Conducted online over a period of 15 days, the survey received responses from 1681 doctors including general practitioners, physicians, surgeons, gynecologists and super specialists working in private OPDs, nursing homes, corporate hospitals or government hospitals. It is an eye-opener on the extent to which doctors have been affected. About 62.8% of the doctors surveyed are unable to see their patients without any fear of violence and 57.7% have thought of hiring security in their premises.

Speaking about the survey, Padma Shri Awardee Dr K K Aggarwal, National President Indian Medical Association (IMA) and President Heart Care Foundation of India (HCFI) and Dr RN Tandon – Honorary Secretary General IMA in a joint statement, said, "The medical profession is undergoing some of the toughest times today with its nobility and integrity at stake. Today medicine is just another profession, and doctors have become like everybody else: insecure, discontented and anxious about the future. This survey was aimed at analysing how happy and satisfied doctors are with their profession. The results prove the fact that doctors are not very happy with what they are doing and a large part of it is due to lack of patient trust in them. The emotional, mental, and physical attacks on doctors are at an all-time high. More than half of the doctors surveyed indicate that they suffer from increasing anxiety.  A sizeable chunk does not want their children or grandchildren to take up this profession. Most doctors are of the opinion that while they chose medicine because it was worthwhile and noble, the profession has been reduced to nothing but a charade today."

It is pertinent to note that a large number of doctors suffer from blood pressure and diabetes. Another notable factor is that about 76.3% also get anxiety quite often. As per a nationwide study conducted by IMA earlier, doctors face maximum violence while providing emergency services, with as many as 48.8% of such incidents reported from intensive care units (ICUs) or after a patient undergoes surgery. The main reason reported behind such violence is unnecessary investigations or delay in attending to a patient.

Adding further, Dr Aggarwal, said, "On this Doctor's Day, it is important to make people aware that this growing discontent and anxiety among doctors can have serious consequences for patients. Unhappy doctors will make for unhappy patients. The fear of lawsuits; runaway malpractice liability premiums; and last but not the least, loss of professional autonomy has led to many physicians looking at themselves as mere pawns. This survey is a definite proof of that."

The 'Doctor–Patient' relationship is a sacred one and this survey points to the fact that the dignity of the profession should be maintained. Doctors are also human beings and not healing angels. Victimizing the medical practitioner if the patient does not respond to treatment is unacceptable as are other atrocities against doctors.

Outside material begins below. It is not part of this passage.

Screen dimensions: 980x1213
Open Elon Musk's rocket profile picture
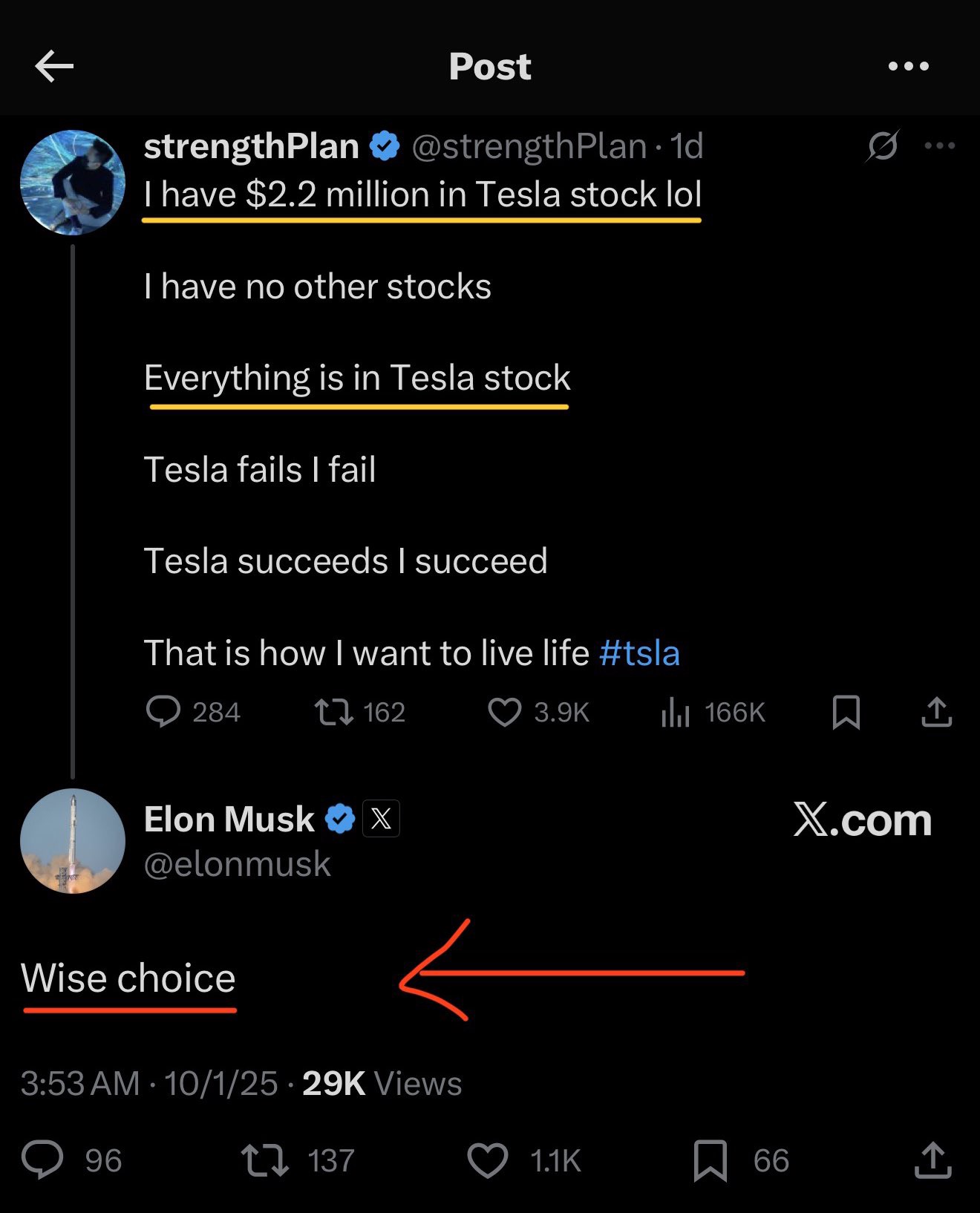tap(73, 841)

Another study conducted by the Indian Medical Association (IMA) highlighted the significance of soft skills for doctors. The survey showed that patients expect their doctors to be courteous; almost 90% of patients wanted their doctors to introduce themselves to patients, acknowledge the patient, give every patient a patient listening, impart complete information about the diagnosis, investigations, and treatment and revise and review what the patient has understood. About 40% of the patients said that the doctor should also thank them for giving an opportunity to treat. So, stay ALERT: Acknowledge and Ask, Listen, Explain, Revise and Review, and say Thank you to the patient.